A Trick Of The Tail

Produced by David Hentschel and Genesis
Released on February 2, 1976
Dance On A Volcano
Mad Man Moon
Robbery, Assault & Battery
A Trick Of The Tail
Los Endos


TONY BANKS -- pianos, synthesizers,organ, Mellotron, 12 string guitar, backing vocals
PHIL COLLINS -- drums, percussion, lead & backing vocals
STEVE HACKETT -- electric guitar, 12 string guitars
MIKE RUTHERFORD -- 12 string guitar, basses, bass pedals
David Hentschel -- engineer
Nick "Haddock" Bradford -- engineer
Hipgnosis, Colin Elgie -- sleeve design


Following the departure of Peter Gabriel, and letting more than a year pass for the other shoe to drop, the remaining quartet returned with A Trick of the Tail, conceding nothing.

The album begins with the explosive “Dance on a Volcano,” a tour de force that conceals one of Steve Hackett’s more riveting musical nightmares. The remaining tracks, credited here to individual members for the first time, form a series of vignettes rather than a unifying concept.

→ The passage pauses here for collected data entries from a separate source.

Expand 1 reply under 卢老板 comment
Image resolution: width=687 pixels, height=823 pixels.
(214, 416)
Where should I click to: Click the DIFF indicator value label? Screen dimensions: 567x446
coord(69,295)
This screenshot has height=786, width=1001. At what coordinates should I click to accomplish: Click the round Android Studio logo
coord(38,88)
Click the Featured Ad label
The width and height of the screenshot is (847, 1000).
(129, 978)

It’s a less ambitious effort than Lamb, but in that regard there was nowhere to go but down. Trick is still a treat for Genesis fans, including such classics as the title track and “Robbery, Assault & Battery.”

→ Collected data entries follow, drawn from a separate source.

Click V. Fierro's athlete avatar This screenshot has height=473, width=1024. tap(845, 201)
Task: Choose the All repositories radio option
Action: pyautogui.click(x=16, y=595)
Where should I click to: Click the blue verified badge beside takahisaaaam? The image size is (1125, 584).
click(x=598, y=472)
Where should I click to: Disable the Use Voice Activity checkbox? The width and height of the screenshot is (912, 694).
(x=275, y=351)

The songs written by the trio of Banks, Collins and Rutherford foreshadow the music of …And Then There Were Three, fuzzy and large-sounding creations like “Squonk” and “Mad Man Moon.” In between are two very pretty numbers, the mischievous “Entangled” typical of Hackett’s warped tunes and the gentle “Ripples.”

It all comes to a close with “Los Endos,” reprising the opening theme in the same way that Selling England did. Some fans are quite fond of this record, though I’d give their next the distinction of best post-Gabriel album.

If it’s not classic Genesis, it’s not far removed from it either, a somehow intimate antidote to the political/social statements of past efforts.